In December, Pfizer Inc (PFE) won’t be able to produce up to half of the new vaccine. The organization acknowledged that it is facing logistics issues. Customers will receive just 50 million out of the previously expected 100 million doses. The production goal remains the same for the whole of next year as Pfizer plans to ship about 1 billion doses. Even the closest rival Moderna Inc (MRNA) is adjusting the sales targets. Thus, it has been announced that the company will ship 100-125 million doses in the first quarter of 2021. This brings into question the achievement of the target of 500 million doses for the year as a whole and suggests implicitly that capability issues remain. The obstacles to mass delivery of Pfizer and Moderna vaccines are similar as they must be transported and stored at temperatures no higher than -20 and -70 degrees Celsius, respectively.

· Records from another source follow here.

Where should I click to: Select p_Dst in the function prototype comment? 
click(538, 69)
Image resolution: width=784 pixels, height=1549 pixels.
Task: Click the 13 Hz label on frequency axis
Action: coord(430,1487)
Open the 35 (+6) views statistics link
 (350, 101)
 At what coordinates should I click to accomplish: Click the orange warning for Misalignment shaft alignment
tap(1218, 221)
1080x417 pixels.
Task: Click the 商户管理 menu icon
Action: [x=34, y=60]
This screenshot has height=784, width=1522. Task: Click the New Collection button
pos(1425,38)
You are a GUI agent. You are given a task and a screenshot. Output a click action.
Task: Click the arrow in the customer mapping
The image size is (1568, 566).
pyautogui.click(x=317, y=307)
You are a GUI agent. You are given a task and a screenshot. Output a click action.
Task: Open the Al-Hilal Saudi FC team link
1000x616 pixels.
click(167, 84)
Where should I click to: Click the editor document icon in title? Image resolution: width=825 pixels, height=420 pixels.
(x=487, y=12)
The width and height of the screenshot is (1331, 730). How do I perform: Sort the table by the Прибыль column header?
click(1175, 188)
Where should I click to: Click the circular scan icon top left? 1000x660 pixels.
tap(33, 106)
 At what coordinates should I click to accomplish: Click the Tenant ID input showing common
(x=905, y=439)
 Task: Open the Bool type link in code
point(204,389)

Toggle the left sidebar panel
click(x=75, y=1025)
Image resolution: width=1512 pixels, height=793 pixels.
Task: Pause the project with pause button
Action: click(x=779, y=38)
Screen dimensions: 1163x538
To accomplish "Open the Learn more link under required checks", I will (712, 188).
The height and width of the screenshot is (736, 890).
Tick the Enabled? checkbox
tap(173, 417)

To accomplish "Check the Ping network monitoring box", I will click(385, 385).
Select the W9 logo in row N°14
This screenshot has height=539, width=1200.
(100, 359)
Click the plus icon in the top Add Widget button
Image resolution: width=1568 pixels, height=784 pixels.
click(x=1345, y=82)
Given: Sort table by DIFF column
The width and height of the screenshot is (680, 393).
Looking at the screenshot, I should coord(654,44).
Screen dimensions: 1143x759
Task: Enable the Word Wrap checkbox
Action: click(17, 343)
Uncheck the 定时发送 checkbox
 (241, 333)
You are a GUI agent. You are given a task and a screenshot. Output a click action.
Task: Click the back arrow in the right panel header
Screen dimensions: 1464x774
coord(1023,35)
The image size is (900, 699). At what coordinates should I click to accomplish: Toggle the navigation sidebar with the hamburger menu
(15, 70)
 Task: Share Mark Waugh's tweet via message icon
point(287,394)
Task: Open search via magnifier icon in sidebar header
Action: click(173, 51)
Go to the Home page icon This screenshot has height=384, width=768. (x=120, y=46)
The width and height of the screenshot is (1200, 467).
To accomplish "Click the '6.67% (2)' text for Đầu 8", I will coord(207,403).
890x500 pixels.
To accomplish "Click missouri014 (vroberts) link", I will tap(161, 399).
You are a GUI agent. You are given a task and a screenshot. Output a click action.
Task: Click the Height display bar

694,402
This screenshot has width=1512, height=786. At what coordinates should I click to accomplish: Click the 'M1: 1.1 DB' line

The market responded to this news ambiguously. In the last week, though Moderna shares increased about 20 percent, Pfizer shares rose just 8 percent. Once again, players prefer a more costly and less mass-produced, but more compact, vaccine. In part, this disparity in valuation can be explained by the fact that in the United States, the number of firms able to assist in the delivery of drugs multiplied. This involves meat producers with cooling systems and Uber, which has formally appealed to the authorities to allow taxi drivers the right to distribute the vaccine to hospitals and pharmacies in need. Pharmacy chains also volunteered to open vaccination points, and some are already included in the US state program.
The unhealthy panic around the Moderna Inc (MRNA) stock is not justified in our view. The prices of their shares have increased 1.8 times in a month, while retaining unchanged distribution plans, and are now at least one third more expensive than their equilibrium value.
Pfizer Inc (PFE), which is less reliant on its sales from vaccinations, is undervalued. In the coming months, the shares have a potential of up to 5 percent. We suggest buying them on a drawdown when the price hits $37 a share, anticipating a short-term correction in the market.